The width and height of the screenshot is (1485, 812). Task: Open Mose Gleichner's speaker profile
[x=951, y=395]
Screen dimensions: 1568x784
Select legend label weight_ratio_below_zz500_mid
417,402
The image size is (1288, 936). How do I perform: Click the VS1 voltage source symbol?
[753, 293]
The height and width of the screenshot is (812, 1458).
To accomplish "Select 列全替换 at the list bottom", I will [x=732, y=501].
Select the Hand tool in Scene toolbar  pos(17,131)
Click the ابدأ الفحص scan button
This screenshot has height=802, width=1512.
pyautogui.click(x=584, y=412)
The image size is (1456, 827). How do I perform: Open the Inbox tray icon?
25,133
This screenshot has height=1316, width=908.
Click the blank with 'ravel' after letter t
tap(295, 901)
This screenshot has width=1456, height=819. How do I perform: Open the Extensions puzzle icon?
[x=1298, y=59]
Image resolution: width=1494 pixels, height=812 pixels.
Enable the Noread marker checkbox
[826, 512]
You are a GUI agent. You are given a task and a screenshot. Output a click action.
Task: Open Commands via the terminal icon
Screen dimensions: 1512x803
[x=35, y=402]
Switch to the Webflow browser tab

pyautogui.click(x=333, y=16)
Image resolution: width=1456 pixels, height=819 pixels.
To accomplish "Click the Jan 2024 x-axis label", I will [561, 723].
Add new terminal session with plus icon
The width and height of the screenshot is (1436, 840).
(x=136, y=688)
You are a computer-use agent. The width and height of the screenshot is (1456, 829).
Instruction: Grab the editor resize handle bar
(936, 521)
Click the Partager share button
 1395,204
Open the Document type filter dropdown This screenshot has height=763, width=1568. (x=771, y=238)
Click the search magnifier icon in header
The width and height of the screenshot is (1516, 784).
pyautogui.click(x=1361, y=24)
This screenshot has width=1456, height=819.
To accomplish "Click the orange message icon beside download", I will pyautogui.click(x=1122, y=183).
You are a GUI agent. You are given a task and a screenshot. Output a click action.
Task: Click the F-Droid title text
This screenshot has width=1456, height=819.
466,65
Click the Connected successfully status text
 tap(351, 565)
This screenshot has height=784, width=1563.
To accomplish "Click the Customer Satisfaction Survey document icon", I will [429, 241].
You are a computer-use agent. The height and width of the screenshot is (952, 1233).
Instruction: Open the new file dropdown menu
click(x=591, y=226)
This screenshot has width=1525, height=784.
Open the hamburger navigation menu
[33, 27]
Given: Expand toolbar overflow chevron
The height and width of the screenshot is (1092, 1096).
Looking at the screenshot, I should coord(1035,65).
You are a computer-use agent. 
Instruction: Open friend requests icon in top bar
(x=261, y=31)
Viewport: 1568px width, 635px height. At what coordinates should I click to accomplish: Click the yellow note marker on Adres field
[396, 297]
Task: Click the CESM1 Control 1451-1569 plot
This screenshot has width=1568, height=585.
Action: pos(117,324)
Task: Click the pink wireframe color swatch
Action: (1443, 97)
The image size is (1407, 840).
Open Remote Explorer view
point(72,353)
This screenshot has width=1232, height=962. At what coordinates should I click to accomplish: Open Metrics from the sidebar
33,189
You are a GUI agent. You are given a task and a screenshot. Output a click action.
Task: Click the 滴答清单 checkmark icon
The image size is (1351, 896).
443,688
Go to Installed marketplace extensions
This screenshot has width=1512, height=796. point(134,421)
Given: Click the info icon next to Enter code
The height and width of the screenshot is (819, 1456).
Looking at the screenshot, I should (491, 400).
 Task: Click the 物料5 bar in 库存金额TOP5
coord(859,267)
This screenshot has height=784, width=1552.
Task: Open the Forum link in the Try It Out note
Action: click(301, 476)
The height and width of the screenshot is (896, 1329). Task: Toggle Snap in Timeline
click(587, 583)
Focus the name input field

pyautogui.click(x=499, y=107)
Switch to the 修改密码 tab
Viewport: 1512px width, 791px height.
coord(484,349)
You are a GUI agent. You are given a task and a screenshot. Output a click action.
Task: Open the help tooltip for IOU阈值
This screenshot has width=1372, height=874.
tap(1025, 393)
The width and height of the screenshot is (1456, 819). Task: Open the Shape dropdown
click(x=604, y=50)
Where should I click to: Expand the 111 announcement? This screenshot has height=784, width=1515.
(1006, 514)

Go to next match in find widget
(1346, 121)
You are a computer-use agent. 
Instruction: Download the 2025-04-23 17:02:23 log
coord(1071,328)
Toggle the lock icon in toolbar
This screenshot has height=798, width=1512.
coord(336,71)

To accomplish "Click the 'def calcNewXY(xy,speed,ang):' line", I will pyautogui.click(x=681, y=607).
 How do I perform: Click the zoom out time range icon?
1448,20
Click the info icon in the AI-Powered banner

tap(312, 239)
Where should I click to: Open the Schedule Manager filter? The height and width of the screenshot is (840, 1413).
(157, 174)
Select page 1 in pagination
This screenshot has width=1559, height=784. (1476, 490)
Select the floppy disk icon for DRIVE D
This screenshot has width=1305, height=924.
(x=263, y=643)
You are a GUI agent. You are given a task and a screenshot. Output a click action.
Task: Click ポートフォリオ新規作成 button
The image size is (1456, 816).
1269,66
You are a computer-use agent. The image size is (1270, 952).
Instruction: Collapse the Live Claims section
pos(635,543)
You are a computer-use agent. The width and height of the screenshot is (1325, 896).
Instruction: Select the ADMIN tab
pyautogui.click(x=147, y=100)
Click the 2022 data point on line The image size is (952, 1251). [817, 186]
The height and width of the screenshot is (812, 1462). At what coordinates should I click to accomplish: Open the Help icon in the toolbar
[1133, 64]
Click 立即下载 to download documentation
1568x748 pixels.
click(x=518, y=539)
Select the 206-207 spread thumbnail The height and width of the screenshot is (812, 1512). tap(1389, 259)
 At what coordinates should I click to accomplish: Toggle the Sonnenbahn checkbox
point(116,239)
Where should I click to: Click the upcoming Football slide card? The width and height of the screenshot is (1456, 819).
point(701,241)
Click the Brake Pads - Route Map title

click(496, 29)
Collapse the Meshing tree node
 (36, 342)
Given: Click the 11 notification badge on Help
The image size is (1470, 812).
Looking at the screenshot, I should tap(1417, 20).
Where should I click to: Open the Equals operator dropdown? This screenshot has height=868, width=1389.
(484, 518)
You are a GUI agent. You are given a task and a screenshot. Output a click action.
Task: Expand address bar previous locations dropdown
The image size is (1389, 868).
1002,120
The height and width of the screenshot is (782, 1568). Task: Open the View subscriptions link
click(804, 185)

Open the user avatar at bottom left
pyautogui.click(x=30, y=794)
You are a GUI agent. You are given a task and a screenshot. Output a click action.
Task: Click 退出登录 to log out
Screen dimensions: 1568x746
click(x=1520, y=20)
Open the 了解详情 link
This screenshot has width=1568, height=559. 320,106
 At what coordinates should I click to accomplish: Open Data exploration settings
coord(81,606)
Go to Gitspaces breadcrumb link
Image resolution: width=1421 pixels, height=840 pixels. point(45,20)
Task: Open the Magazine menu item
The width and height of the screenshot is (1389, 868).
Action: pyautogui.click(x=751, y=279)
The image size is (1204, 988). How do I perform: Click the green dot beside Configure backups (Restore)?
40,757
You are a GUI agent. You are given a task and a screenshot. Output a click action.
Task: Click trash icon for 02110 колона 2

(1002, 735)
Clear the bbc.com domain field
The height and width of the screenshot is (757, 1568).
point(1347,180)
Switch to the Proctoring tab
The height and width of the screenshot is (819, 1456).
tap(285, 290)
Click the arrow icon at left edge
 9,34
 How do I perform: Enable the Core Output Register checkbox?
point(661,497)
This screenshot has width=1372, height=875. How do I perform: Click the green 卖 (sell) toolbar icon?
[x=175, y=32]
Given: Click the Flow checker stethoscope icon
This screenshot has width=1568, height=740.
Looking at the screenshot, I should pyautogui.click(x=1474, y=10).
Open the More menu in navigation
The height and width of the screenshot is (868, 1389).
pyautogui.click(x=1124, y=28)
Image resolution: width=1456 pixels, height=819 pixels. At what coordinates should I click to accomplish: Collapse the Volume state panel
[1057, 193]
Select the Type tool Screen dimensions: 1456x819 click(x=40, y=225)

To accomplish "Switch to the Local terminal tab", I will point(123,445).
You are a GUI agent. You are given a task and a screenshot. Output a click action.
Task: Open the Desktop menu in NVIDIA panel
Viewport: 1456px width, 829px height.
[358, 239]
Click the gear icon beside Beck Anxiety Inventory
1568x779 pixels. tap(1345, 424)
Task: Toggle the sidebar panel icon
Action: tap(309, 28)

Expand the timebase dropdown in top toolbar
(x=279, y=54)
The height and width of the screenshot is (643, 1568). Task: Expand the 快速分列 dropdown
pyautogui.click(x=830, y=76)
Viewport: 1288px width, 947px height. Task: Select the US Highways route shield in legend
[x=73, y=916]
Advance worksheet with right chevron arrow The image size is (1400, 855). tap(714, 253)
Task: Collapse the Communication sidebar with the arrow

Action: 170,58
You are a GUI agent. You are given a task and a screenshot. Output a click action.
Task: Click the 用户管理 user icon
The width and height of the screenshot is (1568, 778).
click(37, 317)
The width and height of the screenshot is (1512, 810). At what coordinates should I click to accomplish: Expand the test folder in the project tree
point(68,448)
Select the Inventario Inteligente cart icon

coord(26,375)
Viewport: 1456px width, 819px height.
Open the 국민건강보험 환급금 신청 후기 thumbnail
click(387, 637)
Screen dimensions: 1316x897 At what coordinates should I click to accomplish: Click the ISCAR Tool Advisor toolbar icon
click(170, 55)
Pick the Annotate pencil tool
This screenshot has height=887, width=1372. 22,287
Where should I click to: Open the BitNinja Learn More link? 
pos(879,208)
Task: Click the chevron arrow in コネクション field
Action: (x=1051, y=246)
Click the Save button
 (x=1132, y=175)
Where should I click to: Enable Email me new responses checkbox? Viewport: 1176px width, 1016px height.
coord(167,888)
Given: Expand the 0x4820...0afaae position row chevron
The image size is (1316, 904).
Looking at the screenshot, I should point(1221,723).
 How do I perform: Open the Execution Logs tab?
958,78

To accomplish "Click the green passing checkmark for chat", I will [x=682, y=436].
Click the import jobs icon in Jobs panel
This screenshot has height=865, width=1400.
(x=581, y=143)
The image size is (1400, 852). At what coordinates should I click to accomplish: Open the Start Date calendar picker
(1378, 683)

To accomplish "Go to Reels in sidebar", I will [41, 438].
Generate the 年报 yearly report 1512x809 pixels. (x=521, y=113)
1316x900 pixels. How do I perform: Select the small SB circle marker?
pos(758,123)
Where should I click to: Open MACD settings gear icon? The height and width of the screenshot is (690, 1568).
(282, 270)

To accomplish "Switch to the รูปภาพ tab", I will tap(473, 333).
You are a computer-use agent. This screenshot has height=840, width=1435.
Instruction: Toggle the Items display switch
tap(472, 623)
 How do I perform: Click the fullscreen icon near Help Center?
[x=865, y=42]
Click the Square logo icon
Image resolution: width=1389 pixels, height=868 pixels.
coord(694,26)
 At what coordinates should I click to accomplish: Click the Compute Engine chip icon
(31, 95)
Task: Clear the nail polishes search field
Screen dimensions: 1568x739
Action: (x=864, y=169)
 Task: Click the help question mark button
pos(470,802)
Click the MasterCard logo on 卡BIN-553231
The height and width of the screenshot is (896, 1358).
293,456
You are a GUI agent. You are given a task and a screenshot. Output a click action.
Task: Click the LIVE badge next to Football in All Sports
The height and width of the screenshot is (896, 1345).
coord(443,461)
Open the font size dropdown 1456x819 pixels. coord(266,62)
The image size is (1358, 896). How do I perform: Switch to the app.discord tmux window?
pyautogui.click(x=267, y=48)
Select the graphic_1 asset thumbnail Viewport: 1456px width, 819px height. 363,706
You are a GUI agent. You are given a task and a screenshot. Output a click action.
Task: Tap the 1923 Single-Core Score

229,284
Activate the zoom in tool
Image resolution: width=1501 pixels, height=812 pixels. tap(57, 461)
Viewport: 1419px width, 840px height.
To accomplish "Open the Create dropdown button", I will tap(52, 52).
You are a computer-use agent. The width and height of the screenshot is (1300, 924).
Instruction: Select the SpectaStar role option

> [BRIEF]: Through the line that contains "The height and width of the screenshot is (812, 1458).", copy the material above exactly, beginning at its first line and including nothing more.

> [YOUR RESPONSE]:
The width and height of the screenshot is (1485, 812). Task: Open Mose Gleichner's speaker profile
[x=951, y=395]
Screen dimensions: 1568x784
Select legend label weight_ratio_below_zz500_mid
417,402
The image size is (1288, 936). How do I perform: Click the VS1 voltage source symbol?
[753, 293]
The height and width of the screenshot is (812, 1458).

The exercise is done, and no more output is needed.